QUELLTEXT ▸
::::
Wenn ein Jahr im Ausland verbracht wird, dann versäumt man zwangsläufig ein Schuljahr in Deutschland. Das ist dann meistens das erste Jahr der Oberstufe (Klasse 10 bei G8, Klasse 11 bei G9, E-Phase in Hessen).

Viele Eltern denken, die E-Phase ist nicht so wichtig, da passiert nicht viel und mit intensiver Nachhilfe in den Sommerferien bekommt man das hin. DAS IST FALSCH und unterschätzt die Lage dramatisch!

In der E-Phase  wurde schon immer abiturrelevanter Stoff behandelt, nach der Überarbeitung des Kerncurriculums im Jahr 2019 ist die E-Phase noch wichtiger geworden. Teile aus Q1 befinden sich nun in der E-Phase. Durch die Änderungen wird die Q1 im Fach Mathe etwas entlastet, dafür gewinnt die E-Phase an Wichtigkeit. Das zeigt sich auch am Mathebuch der E-Phase, es hat 120 Seiten mehr…

Normalerweise werden in der E-Phase bis zu den Herbstferien die Themen Lineare, quadratische und Potenzfunktionen wiederholt. Nach den Herbstferien beginnt der neue Stoff. Und da kommt bis zu den Sommerferien einiges zusammen!
::::
ERFASSTE DATEN ▸

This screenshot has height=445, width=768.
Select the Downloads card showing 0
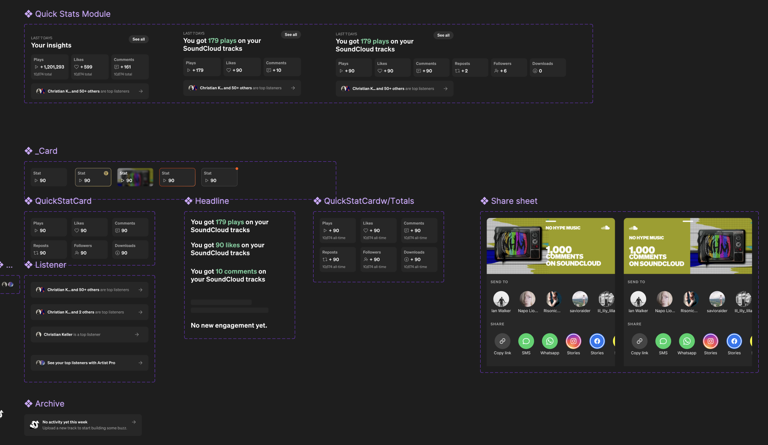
::::
AUFGABEN ▸
1. Gib bitte den Abschnitt aus dem Quelltext wortgetreu wieder, beginnend bei „Wenn ein Jahr“ und endend bei „die Lage dramatisch!“.
2. In welchem Jahr wurde laut Quelltext das Kerncurriculum überarbeitet?
3. Welche Themen werden laut Quelltext in der E-Phase normalerweise bis zu den Herbstferien wiederholt? Führe alle auf.
Maßgeblich ist allein der Quelltext.

ANTWORTEN PRO AUFGABE ▸
1.
Wenn ein Jahr im Ausland verbracht wird, dann versäumt man zwangsläufig ein Schuljahr in Deutschland. Das ist dann meistens das erste Jahr der Oberstufe (Klasse 10 bei G8, Klasse 11 bei G9, E-Phase in Hessen).

Viele Eltern denken, die E-Phase ist nicht so wichtig, da passiert nicht viel und mit intensiver Nachhilfe in den Sommerferien bekommt man das hin. DAS IST FALSCH und unterschätzt die Lage dramatisch!

2. Im Jahr 2019.

3.
- Lineare Funktionen
- Quadratische Funktionen
- Potenzfunktionen